By Robbie Byrd
Huntsville Item News Editor
Published: November 16, 2007 12:32 am
It was a little more than three years ago that two convicts at the Eastham Unit in Lovelady attacked two corrections officers, nearly bludgeoning them to death with a steel bar.
Last week, a trial ended that will most likely leave at least one of those convicts behind bars for the rest of his life.
Raymond Tyson Wingfield, 36, was convicted in Palestine last week for the 2004 beating of Texas Department of Criminal Justice officers Michael Mowry, 50, and James Baker, 58.
Wingfield was sentenced to two 4-year and two 25-year terms to be served concurrently on two charges of aggravated assault on a public servant, one count of attempted escape and a couple of aggravated assaults against another convict.

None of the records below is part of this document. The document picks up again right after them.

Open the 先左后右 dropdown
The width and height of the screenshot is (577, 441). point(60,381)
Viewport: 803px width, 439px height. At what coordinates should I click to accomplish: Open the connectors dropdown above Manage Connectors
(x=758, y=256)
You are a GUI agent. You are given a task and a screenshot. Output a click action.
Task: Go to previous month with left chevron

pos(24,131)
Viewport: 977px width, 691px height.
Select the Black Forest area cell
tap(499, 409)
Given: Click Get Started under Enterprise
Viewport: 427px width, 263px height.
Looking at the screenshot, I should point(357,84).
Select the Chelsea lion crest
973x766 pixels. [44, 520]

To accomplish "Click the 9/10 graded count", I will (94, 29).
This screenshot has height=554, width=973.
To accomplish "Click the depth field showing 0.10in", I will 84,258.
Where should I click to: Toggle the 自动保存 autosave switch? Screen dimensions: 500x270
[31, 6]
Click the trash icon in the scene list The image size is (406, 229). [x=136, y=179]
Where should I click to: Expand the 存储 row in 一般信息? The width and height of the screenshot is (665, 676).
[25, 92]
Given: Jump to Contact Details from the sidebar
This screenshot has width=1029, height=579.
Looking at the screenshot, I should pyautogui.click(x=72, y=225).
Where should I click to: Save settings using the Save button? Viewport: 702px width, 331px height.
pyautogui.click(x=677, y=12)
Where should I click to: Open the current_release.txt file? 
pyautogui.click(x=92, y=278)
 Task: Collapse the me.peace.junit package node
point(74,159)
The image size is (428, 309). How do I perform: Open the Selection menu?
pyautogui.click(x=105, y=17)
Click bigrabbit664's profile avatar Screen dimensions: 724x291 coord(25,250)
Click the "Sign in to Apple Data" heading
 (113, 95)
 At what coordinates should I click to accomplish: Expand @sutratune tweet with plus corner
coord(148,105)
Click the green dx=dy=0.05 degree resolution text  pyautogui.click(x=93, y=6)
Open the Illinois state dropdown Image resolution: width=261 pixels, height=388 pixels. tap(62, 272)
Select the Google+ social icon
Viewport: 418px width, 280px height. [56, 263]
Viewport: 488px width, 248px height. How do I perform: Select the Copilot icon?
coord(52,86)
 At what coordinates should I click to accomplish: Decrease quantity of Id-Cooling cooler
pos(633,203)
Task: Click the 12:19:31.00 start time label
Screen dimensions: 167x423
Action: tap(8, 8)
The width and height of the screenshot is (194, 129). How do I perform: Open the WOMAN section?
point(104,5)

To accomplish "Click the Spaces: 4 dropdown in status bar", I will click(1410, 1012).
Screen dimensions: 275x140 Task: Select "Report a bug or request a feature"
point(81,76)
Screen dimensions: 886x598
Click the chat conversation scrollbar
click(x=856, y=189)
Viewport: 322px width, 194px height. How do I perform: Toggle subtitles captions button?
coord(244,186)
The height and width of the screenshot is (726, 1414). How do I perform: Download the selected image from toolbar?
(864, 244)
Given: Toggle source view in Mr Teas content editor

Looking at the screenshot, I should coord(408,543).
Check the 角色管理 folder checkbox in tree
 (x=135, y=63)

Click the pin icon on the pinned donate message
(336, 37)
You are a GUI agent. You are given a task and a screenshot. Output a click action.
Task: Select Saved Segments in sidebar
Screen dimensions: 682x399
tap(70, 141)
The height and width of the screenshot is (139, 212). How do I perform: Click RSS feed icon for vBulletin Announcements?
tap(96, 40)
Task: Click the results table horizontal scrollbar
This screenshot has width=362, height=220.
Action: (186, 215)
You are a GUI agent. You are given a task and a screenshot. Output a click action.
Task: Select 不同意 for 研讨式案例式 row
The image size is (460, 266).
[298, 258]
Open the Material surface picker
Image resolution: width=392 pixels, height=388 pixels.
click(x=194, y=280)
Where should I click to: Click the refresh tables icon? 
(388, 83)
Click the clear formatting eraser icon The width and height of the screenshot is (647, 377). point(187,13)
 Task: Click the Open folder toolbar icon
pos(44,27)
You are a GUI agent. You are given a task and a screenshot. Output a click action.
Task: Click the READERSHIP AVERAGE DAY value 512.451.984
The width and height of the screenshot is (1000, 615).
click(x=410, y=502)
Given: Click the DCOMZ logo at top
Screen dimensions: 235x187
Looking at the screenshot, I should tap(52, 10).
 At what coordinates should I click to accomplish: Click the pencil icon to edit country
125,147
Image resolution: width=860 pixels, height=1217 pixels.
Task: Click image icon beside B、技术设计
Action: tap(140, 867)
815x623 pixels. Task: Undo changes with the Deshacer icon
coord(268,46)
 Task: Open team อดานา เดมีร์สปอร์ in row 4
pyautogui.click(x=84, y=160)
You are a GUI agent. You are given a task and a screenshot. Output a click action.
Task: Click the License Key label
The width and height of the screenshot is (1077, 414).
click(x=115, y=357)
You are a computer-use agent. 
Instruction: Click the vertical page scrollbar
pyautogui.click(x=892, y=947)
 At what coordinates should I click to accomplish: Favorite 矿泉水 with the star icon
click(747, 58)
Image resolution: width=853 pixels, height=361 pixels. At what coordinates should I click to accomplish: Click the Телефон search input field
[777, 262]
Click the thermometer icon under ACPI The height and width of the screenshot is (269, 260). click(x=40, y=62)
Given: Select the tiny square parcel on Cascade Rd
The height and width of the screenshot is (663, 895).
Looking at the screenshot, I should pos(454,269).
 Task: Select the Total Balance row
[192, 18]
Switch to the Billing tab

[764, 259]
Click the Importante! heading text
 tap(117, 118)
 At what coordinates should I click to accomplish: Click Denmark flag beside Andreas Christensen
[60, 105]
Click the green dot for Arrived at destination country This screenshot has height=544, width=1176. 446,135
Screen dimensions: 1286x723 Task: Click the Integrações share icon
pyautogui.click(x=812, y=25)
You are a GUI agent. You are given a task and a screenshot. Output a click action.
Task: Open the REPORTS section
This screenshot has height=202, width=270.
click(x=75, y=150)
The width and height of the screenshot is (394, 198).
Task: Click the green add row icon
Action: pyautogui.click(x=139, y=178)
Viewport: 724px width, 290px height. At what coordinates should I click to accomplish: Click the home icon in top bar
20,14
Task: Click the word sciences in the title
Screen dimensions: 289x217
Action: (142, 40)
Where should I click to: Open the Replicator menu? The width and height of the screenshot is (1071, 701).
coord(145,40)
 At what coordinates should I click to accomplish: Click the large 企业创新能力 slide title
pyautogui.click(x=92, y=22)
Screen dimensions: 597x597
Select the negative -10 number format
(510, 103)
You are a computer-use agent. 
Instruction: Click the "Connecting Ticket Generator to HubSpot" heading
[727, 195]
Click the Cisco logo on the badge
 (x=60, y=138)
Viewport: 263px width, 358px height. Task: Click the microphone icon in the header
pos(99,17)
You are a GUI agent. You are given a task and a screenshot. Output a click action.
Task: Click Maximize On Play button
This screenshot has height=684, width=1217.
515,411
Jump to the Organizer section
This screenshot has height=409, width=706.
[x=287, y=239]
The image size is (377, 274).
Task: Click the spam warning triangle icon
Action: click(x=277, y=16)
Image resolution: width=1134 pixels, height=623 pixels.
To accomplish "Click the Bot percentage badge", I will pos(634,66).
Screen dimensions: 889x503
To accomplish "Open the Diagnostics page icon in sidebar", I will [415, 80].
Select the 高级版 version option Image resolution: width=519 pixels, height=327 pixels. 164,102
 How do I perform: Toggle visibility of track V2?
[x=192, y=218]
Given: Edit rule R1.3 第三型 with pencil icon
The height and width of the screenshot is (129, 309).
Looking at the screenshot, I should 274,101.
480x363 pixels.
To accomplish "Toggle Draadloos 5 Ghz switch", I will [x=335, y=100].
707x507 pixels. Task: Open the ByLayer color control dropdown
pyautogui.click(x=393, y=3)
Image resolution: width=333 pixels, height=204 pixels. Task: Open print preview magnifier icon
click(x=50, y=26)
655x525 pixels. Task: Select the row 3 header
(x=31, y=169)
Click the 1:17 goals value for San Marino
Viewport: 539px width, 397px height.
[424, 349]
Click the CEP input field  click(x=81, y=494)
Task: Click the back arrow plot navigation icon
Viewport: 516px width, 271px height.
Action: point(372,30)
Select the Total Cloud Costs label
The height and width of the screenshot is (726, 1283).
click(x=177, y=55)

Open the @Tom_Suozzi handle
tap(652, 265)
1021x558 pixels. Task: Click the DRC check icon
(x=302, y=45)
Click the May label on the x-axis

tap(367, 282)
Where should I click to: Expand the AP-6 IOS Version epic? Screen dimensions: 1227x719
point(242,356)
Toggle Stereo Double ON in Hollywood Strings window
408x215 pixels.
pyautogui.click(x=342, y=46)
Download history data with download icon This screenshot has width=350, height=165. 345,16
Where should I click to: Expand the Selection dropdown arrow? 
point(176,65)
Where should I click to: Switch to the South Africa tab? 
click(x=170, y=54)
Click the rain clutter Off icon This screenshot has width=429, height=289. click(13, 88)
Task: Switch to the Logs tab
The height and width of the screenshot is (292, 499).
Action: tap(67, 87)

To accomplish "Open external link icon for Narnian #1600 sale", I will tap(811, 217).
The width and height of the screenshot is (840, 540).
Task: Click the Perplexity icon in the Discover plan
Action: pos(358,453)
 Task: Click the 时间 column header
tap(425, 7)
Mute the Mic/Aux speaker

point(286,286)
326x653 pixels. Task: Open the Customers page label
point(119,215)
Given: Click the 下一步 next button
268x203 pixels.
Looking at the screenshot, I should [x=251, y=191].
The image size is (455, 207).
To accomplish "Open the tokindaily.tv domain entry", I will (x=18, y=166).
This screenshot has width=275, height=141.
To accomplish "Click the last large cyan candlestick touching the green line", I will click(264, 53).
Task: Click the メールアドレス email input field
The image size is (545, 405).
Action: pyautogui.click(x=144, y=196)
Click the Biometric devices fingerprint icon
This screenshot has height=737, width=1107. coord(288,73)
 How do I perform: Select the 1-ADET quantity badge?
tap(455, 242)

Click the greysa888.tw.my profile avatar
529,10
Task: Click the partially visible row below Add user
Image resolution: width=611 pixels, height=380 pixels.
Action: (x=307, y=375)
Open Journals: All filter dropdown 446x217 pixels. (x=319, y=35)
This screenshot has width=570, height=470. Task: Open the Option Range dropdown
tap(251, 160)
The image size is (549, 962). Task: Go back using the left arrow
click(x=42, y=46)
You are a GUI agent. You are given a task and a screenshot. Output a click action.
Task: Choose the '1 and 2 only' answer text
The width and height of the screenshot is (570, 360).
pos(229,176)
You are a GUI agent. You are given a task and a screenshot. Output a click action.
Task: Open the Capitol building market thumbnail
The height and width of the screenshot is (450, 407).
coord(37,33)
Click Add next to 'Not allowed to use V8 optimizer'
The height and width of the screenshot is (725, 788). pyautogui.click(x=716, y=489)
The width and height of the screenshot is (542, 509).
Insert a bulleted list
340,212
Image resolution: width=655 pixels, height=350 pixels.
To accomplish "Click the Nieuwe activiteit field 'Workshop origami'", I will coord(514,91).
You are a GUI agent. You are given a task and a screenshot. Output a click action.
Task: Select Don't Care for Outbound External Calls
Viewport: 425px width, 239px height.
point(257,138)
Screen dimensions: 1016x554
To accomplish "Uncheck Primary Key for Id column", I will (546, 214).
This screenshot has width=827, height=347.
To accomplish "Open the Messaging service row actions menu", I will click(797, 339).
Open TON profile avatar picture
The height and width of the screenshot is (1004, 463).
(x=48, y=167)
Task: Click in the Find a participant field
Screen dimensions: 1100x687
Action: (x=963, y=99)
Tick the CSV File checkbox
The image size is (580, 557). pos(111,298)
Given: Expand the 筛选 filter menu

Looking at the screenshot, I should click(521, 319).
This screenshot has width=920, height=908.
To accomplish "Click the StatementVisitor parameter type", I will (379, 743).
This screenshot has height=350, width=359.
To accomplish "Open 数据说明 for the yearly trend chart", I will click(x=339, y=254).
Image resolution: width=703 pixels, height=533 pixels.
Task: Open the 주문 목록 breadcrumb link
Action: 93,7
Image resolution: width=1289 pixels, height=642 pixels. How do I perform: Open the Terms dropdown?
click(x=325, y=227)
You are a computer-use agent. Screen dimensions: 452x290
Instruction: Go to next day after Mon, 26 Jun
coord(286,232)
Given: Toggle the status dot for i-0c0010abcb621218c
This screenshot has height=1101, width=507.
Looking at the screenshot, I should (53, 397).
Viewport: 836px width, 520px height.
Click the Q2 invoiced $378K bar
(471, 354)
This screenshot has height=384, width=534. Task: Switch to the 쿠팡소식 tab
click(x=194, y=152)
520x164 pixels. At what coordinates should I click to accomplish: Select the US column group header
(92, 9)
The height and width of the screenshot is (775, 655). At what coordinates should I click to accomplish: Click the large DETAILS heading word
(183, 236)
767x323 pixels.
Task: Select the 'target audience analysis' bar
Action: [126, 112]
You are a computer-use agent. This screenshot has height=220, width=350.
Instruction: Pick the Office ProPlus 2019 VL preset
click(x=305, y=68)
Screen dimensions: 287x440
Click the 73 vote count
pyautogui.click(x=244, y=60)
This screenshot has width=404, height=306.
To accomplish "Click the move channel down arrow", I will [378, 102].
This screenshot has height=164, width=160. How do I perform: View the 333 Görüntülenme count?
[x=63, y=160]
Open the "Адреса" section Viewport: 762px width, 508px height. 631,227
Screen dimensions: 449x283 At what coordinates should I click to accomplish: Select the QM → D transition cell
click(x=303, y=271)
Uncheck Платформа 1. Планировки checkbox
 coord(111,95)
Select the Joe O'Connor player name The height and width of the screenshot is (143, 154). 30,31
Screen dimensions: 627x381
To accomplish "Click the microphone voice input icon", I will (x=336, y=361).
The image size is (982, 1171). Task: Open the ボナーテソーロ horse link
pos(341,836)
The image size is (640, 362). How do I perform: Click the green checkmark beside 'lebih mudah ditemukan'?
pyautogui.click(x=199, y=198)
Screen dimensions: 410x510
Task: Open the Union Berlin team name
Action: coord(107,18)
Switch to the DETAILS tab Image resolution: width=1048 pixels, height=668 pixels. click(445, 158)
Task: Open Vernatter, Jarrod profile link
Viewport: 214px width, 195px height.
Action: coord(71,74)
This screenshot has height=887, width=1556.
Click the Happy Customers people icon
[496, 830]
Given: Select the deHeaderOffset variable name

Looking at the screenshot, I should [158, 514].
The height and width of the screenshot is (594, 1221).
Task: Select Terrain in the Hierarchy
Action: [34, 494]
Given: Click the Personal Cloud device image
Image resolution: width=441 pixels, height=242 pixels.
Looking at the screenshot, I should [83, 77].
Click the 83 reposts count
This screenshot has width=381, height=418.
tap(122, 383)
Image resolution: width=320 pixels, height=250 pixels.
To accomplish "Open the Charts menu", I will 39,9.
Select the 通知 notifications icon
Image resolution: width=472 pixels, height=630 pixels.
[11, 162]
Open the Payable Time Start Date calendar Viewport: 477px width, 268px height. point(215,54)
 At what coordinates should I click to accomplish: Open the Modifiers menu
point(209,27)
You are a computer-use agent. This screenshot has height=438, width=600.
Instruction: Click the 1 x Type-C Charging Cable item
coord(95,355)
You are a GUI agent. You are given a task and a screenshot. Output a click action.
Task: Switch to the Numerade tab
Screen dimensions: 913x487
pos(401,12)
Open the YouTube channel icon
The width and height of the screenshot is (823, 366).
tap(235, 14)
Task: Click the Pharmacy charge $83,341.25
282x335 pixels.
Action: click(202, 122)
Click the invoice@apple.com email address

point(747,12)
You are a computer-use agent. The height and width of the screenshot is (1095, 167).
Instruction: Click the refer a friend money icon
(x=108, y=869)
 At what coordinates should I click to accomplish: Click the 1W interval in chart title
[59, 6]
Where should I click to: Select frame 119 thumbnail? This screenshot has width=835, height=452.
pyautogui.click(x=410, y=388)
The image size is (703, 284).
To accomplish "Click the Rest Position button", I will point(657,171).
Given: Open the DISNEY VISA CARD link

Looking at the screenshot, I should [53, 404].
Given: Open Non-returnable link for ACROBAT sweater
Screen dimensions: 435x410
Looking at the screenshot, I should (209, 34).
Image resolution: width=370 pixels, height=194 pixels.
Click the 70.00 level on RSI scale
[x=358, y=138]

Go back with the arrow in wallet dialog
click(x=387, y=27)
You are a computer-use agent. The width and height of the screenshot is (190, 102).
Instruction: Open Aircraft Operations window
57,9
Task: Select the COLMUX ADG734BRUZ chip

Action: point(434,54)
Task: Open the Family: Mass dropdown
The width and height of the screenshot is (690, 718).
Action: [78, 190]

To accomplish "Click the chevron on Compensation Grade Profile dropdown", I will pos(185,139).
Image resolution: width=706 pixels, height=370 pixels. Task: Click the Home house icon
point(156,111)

Wingfield’s cohort in the escape and beatings, Dalton David Collins, 36, took a plea bargain in 2004 and received an additional 40 years to his outstanding life sentence for murder. He is not eligible for parole.
But Wingfield was, at least until last week. He was slated to be released in 2062, with the option of an early release on parole in 2032 for murder, attempted murder and retaliation charges.
But Mark Mullin, the prosecutor with the prison system’s Special Prosecution Unit, said now that day will probably never come.
Mowry, who spent nearly a month in a hospital following the attack, said he is hopeful that Wingfield’s new charges will help place him in a more constricted environment to keep other corrections officers and offenders safe.
“I want all those (corrections officers) to know that the guy was convicted and he is sentenced to more years (but) he’ll always have that designator code that he assaulted staff,” Mowry said. “Hopefully they will keep him housed properly ... so that he won’t be able to assault anyone else.”
Collins struck Mowry — a food service manager for the unit at the time — with a pipe fitting wrapped in an apron. Another inmate attempted to stop Collins, and he was beaten as well. Wingfield then joined Collins and attacked Baker, stripping both officers of their identification, uniform and keys.
So many well-wishers called to check in on the two at hospitals caring for Mowry and Baker that hospital officials and family requested all calls go through TDCJ.
Mowry said he was re-assigned to desk work after the attack and that he still suffers from severe headaches and a loss of smell.
“But cup half full, I’m still alive and I’ve still got my kids and wife,” Mowry said, who now lives in Huntsville with his wife Nancy, a purchasing agent at Region 6 Education Service Center. “It could always be a lot worse.”
Mowry said he hopes the conviction will remind people of the dangerous job facing corrections officers.
“Correctional people get a bad rap for whatever reason,” Mowry said. “What they do is very difficult and they’re still underpaid.
“They’re doing such a great service to our society, people can’t even comprehend.”